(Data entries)
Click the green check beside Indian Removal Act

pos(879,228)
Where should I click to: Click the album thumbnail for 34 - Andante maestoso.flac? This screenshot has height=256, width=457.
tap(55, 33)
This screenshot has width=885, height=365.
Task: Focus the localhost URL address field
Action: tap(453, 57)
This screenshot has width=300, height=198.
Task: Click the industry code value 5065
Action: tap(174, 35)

=== ABOUT THIS EXERCISE ===
The records above are to be set down again exactly as written.

=== TASK OUTPUT ===
Click the green check beside Indian Removal Act

pos(879,228)
Where should I click to: Click the album thumbnail for 34 - Andante maestoso.flac? This screenshot has height=256, width=457.
tap(55, 33)
This screenshot has width=885, height=365.
Task: Focus the localhost URL address field
Action: tap(453, 57)
This screenshot has width=300, height=198.
Task: Click the industry code value 5065
Action: tap(174, 35)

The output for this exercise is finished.